» Given passage:
* Start *

Friday 22 March 2013

Notepad or iPad?


We were big users of Moleskine notebooks at CRICKET. They were easy to fit into a pocket or computer bag and helped organise thinking by having all essential notes in one place. Paying £15 for an oiled cloth notebook seemed a bit steep but given that each one lasted well over a year that was only £1 a month – bargain! But then the iPad became part of the way we worked and it wasn’t long before people were using apps like Bamboo Paper and Noteshelf to take notes, project ideas on the fly onto VDUs and e-mail draft charts back to the office for turning into readable PowerPoint. It seemed that Moleskine might go the way of the Filofax.


So it was with a mix of surprise and shock that we saw that Moleskine is planning a high-priced IPO that could value the brand at up to €560 million ($722 million). According to commentator Zac Steward, Moleskine’s bankers are using a unique positioning and the high margins on paper products to justify a valuation between 22 and 29.1 times the company’s earnings last year. That’s higher than many established luxury brands like Prada, Burberry and luxury goods conglomerate Richemont.

* End *

Element lookup records
* Start *

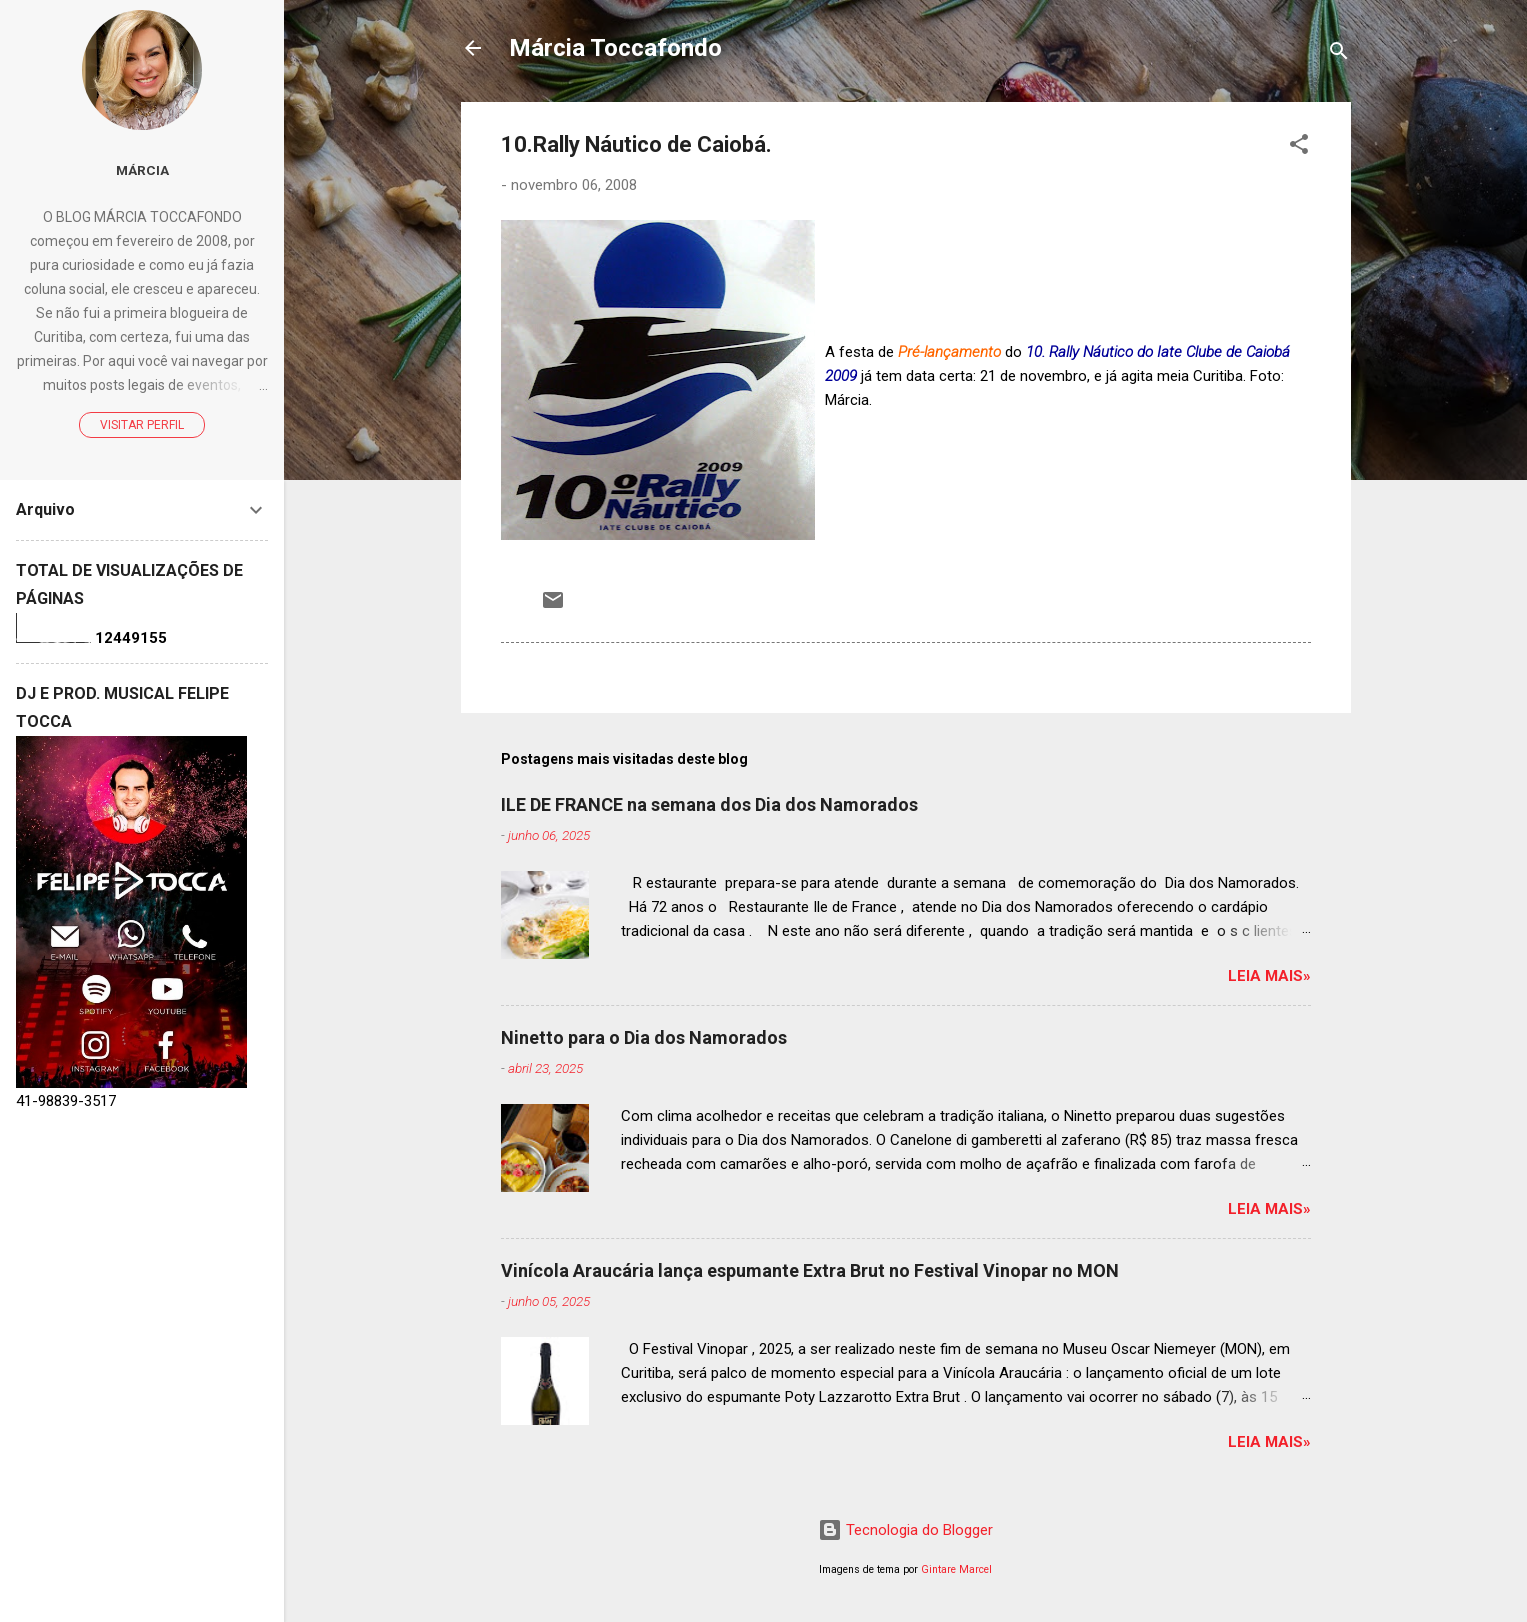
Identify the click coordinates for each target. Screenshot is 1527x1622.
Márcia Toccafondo (615, 48)
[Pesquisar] (1339, 54)
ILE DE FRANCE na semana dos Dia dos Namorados (709, 804)
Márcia (142, 170)
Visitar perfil (142, 425)
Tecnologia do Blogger (905, 1530)
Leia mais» (1269, 976)
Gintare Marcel (956, 1569)
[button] (1299, 147)
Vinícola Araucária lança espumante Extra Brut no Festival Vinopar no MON (810, 1270)
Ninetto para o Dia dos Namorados (644, 1037)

* End *

» Exercises to complete:
A: Answer these questions about the Moleskine post:
(i) How much did one Moleskine notebook cost?
(ii) Which two note-taking apps does the post name?
(iii) Up to what value could the planned IPO put on the brand?
B: Write the next part of the Moleskine post, starting after its last sentence.

» Responses by task:
A:
(i) £15
(ii) Bamboo Paper and Noteshelf
(iii) €560 million ($722 million)

B:
Maybe they aren’t living totally in La La Land. The most exquisite £200 Prada shirt often ships out of a factory somewhere in the East for c£10 a piece and that results in Prada having an operating margin around 26%. Moleskine’s operating margin was apparently over 40% last year which must mean that the average £12 notebook has an ex-factory of around 50 cents.
Steward questions whether Moleskine is primarily a stationery company selling paper products or, as their bankers suggest, the very opposite as this chart from the IPO prospectus shows…
 
 
They argue that Moleskine lives in a mind space that is beyond pure luxury. It’s not a dreary old lifestyle brand… it lives in that hallowed ground of a ‘luxury cultural lifestyle’ brand. It’s the notebook that Mariella Frostrup in a sexy dress at a party with Alain de Botton would have in her Prada handbag. It’s the notebook that Benedict Cumberbatch/Sherlock Holmes pulls out of his Oswald Boateng overcoat when even his ‘brain the size of a planet’ needs to jot something down. It has the provenance of Van Gogh and Picasso, Hemingway and Chatwin.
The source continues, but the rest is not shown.